Looking back across the seasons of my life, I see my childhood years preserved as if under glass. Through the vivid transparence of memory I see the house I lived in as a child, a white frame dwelling nestled under maples and bordered with a long, perfectly cared-for garden. I think of my life as beginning somewhere under the shade of those trees, that house, the garden where I worked each morning with my mother.
Contained at the center of those memories is an image of my mother's smile, the music of her voice as she called me from sleep. Would I like to help this morning in the garden? Her invitation was a privilege, and I can't remember ever refusing. Mornings, from spring until autumn, I stood beside her as she cared for the garden. Nothing else in my life matched the beauty of those flowers, the brilliant rows of forsythia, gardenia, and azalea, the floral perfume that scented the yard. In her flowers, their spheres of color and light, I sensed the larger beauty of the world, something that originated in my mother and was nourished under her hands.
Those mornings I worked beside her, imitating her movements, I imagined my life might evolve as gracefully as any of those flowers. I measured my growth against that of her peonies and petunias, a geranium that grew tentatively behind the larger plants. Cupping its leaves in my palm, I experienced my first sense of the miraculous, an intimation that, given the proper care, attention and love, anything might grow from the soil of this garden.

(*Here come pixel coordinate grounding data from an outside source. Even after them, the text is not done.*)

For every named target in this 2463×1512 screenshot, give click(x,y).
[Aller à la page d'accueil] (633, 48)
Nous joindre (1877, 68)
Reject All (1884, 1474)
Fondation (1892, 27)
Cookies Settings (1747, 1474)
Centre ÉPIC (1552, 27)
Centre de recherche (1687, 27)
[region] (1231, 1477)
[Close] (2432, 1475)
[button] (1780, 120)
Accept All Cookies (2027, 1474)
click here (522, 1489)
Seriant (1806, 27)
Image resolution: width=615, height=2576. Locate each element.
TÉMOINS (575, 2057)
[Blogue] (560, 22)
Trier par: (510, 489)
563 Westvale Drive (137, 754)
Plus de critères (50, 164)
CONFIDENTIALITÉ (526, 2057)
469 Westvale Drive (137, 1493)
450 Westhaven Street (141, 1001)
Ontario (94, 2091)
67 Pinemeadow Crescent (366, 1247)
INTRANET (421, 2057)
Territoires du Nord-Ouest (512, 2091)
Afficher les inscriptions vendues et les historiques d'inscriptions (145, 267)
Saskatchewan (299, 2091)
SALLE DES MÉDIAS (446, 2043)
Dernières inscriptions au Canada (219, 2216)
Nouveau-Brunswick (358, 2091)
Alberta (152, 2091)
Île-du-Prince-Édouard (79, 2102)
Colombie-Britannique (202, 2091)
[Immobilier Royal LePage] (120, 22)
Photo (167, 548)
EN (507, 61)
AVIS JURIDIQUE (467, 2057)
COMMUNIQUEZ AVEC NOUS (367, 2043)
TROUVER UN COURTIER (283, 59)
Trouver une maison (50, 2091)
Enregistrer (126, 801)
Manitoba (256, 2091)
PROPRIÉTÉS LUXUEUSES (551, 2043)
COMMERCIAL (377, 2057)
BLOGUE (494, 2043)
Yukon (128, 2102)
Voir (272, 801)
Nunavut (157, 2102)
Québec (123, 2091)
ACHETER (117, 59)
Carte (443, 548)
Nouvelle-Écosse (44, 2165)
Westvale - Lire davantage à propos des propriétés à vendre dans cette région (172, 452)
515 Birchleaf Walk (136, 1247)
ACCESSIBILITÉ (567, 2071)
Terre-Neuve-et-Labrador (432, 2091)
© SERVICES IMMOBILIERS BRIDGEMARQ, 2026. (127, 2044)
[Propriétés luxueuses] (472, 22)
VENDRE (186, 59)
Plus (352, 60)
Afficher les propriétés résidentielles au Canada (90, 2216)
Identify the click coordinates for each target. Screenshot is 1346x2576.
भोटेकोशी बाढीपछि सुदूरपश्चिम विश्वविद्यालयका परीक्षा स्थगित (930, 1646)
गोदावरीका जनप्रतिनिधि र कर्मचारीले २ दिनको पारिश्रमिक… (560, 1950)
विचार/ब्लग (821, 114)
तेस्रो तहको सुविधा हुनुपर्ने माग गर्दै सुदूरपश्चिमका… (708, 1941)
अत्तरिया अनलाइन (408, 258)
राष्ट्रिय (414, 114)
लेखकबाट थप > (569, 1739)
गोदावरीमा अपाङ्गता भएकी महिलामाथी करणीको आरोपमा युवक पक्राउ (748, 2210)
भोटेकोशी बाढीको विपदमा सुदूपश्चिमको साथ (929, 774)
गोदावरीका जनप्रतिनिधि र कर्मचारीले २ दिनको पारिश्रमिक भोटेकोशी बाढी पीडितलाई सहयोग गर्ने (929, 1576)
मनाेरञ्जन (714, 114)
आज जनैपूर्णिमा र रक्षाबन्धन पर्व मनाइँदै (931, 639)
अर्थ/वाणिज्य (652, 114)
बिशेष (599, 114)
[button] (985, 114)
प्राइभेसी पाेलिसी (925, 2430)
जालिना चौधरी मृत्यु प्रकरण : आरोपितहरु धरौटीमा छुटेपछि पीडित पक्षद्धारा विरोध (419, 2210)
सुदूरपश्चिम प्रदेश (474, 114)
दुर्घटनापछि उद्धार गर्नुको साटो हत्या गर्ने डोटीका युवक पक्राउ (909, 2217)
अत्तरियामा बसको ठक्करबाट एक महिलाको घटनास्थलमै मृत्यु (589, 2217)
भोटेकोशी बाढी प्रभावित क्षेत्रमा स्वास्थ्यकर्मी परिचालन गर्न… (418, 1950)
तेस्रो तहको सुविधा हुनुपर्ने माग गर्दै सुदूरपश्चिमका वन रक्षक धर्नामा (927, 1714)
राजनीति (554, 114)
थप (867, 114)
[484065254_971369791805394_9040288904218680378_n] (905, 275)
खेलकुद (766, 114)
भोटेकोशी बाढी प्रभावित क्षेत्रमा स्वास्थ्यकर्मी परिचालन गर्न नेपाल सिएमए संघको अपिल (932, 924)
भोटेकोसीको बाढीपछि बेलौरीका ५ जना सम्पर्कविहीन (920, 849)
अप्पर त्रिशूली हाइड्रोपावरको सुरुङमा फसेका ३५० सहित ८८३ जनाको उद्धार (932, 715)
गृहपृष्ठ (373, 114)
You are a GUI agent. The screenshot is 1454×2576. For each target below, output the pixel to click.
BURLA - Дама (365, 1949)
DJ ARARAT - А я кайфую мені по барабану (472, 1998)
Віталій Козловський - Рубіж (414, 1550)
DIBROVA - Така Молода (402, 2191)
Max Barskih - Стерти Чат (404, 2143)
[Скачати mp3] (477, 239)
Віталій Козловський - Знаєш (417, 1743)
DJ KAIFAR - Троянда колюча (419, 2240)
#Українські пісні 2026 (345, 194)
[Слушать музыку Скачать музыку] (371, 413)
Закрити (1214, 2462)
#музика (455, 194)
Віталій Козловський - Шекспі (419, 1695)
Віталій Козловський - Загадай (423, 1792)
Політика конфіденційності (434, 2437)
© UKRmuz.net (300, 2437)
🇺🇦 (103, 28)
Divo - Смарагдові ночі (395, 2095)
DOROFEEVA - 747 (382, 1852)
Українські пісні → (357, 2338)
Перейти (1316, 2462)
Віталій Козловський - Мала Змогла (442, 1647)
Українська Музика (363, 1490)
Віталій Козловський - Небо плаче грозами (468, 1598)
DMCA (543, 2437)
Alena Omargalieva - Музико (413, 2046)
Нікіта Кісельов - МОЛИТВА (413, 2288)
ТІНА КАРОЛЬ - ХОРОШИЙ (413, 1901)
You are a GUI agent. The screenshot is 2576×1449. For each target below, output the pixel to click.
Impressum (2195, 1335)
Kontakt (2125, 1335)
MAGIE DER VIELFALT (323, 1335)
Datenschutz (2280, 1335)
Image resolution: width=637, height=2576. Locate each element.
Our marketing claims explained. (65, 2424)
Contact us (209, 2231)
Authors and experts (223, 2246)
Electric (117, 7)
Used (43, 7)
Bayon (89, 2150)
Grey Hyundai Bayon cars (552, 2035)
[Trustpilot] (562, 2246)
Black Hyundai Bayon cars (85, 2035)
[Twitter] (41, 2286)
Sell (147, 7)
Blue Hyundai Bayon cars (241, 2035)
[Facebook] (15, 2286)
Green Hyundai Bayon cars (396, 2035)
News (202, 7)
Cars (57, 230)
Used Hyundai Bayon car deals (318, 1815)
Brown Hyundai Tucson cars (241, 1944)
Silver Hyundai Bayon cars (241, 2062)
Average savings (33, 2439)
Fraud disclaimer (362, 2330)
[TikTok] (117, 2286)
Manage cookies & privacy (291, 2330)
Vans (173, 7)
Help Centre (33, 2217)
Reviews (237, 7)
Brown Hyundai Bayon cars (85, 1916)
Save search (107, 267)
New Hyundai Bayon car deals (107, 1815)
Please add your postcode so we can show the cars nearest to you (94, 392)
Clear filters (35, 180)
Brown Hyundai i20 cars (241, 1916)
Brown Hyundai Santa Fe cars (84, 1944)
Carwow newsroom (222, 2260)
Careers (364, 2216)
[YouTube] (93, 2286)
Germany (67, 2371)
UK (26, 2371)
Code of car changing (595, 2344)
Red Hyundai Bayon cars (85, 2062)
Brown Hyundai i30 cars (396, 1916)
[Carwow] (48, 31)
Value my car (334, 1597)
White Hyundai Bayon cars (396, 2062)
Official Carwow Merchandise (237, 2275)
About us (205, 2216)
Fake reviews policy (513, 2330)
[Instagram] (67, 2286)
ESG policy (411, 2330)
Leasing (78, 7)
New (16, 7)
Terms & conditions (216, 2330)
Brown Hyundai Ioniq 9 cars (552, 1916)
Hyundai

That sense of the possible developed through the years of my childhood afforded nourishment by the miracles I'd witnessed among mother's snapdragons and poppies. Those feelings persisted when my brother and I started school, though my attention shifted to other things: the larger miracles which came with a knowledge of words and numbers, language and math. We discovered in our books whole constellations of things we'd never imagined. Evenings we'd share what we learned, talking excitedly of what we'd become someday. My brother wanted to become an athlete. I wanted to be a photographer, one as good as my father. No one could convince us that we couldn't be anything we desired to be. In those days there seemed no limits to what was possible.
As I became older and my life opened outward the garden became less the focus of my attention, though I spent time there still, and found joy in its beauty, the tiny miracles of which a garden is composed. I sometimes discovered parallels to those miracles in the events of my own life. A knowledge of words and numbers became the ability to understand books, perform long division, interpret the facts of history. Each fact learned in school, however insignificant, helped to illuminate a vast number of other seemingly unrelated facts. The process of learning was like what occurred in the garden, the transforming of one thing, one seed, into a living plant, a delicate blossom.
Later on, my relationships worked like that too. A word or gesture to a stranger would be returned, and returned again, a human bond forming slowly. Occasionally something took root in the heart and grew there. Nourished with openness and trust it became friendship, or something even deeper. I think of such friendships as the most delicate of flowers, and the most miraculous, something to enrich the soil of my life, whose blossoms grace my interior spaces. Sometimes in the evolving of a friendship I'm filled again with a sense of the miraculous - what I felt at age five watching a flower grow in my mother's garden.
As life progresses I continue to look for things to affirm that sense I possessed as a child. My most difficult moments are those when that sense eludes me, when my faith lapses and my life seems mundane, disappointing, or unfulfilled. At such times I allow myself to be drawn back to childhood, that garden where I accompanied my mother so many years ago. I imagine her waiting there still, her arms open and her voice bright with greetings. Walking toward her I explain first those things gone wrong with my life, my frustrations, my disappointment that I hadn't become all of what I'd wanted to be.
And when I ask forgiveness she places in my hand a magnificent red flower, one that had blossomed only that morning. It was the one we thought might perish , a frail geranium overshadowed by the other larger plants. Looking closer I recognize my own life in this plant, and I comprehend its beauty and its worth, the miracle of its existence. I offer thanks to my mother then, and close my arms about her shoulders as if to give back everything she's given me.